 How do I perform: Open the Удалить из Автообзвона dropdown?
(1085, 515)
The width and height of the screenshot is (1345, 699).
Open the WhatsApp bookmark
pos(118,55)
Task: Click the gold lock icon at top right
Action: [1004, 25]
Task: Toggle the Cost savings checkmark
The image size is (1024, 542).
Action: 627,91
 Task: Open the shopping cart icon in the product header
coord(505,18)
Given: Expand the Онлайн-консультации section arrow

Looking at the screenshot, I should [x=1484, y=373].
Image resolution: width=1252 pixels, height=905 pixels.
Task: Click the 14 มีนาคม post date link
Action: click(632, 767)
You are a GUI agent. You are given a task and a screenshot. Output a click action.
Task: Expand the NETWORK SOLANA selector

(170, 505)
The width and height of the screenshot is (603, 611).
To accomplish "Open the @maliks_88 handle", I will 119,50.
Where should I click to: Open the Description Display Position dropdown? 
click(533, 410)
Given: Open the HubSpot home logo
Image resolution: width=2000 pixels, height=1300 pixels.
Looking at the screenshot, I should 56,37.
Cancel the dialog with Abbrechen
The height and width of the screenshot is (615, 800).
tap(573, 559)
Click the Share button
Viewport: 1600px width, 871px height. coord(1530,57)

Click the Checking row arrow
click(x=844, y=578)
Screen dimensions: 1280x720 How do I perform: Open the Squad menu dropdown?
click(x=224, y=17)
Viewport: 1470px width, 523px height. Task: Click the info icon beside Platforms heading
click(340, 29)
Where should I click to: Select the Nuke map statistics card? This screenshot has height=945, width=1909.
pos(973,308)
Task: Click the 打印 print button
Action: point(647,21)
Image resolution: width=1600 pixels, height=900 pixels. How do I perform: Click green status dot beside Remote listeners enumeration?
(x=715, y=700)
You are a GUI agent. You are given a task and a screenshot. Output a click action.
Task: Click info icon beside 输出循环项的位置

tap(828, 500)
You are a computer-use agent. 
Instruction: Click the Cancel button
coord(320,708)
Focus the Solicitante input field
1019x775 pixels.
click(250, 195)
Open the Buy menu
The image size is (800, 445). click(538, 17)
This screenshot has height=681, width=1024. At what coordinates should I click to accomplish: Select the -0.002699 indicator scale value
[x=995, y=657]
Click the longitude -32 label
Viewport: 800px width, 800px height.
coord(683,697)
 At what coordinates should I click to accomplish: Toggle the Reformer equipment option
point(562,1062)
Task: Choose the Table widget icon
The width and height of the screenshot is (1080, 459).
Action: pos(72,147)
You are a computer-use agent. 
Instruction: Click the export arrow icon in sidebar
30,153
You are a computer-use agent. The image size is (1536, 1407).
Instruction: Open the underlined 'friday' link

Action item =>
Would you output every line of the listing exactly?

Exercise solution =>
 How do I perform: Open the Удалить из Автообзвона dropdown?
(1085, 515)
The width and height of the screenshot is (1345, 699).
Open the WhatsApp bookmark
pos(118,55)
Task: Click the gold lock icon at top right
Action: [1004, 25]
Task: Toggle the Cost savings checkmark
The image size is (1024, 542).
Action: 627,91
 Task: Open the shopping cart icon in the product header
coord(505,18)
Given: Expand the Онлайн-консультации section arrow

Looking at the screenshot, I should [x=1484, y=373].
Image resolution: width=1252 pixels, height=905 pixels.
Task: Click the 14 มีนาคม post date link
Action: click(632, 767)
You are a GUI agent. You are given a task and a screenshot. Output a click action.
Task: Expand the NETWORK SOLANA selector

(170, 505)
The width and height of the screenshot is (603, 611).
To accomplish "Open the @maliks_88 handle", I will 119,50.
Where should I click to: Open the Description Display Position dropdown? 
click(533, 410)
Given: Open the HubSpot home logo
Image resolution: width=2000 pixels, height=1300 pixels.
Looking at the screenshot, I should 56,37.
Cancel the dialog with Abbrechen
The height and width of the screenshot is (615, 800).
tap(573, 559)
Click the Share button
Viewport: 1600px width, 871px height. coord(1530,57)

Click the Checking row arrow
click(x=844, y=578)
Screen dimensions: 1280x720 How do I perform: Open the Squad menu dropdown?
click(x=224, y=17)
Viewport: 1470px width, 523px height. Task: Click the info icon beside Platforms heading
click(340, 29)
Where should I click to: Select the Nuke map statistics card? This screenshot has height=945, width=1909.
pos(973,308)
Task: Click the 打印 print button
Action: point(647,21)
Image resolution: width=1600 pixels, height=900 pixels. How do I perform: Click green status dot beside Remote listeners enumeration?
(x=715, y=700)
You are a GUI agent. You are given a task and a screenshot. Output a click action.
Task: Click info icon beside 输出循环项的位置

tap(828, 500)
You are a computer-use agent. 
Instruction: Click the Cancel button
coord(320,708)
Focus the Solicitante input field
1019x775 pixels.
click(250, 195)
Open the Buy menu
The image size is (800, 445). click(538, 17)
This screenshot has height=681, width=1024. At what coordinates should I click to accomplish: Select the -0.002699 indicator scale value
[x=995, y=657]
Click the longitude -32 label
Viewport: 800px width, 800px height.
coord(683,697)
 At what coordinates should I click to accomplish: Toggle the Reformer equipment option
point(562,1062)
Task: Choose the Table widget icon
The width and height of the screenshot is (1080, 459).
Action: pos(72,147)
You are a computer-use agent. 
Instruction: Click the export arrow icon in sidebar
30,153
You are a computer-use agent. The image size is (1536, 1407).
Instruction: Open the underlined 'friday' link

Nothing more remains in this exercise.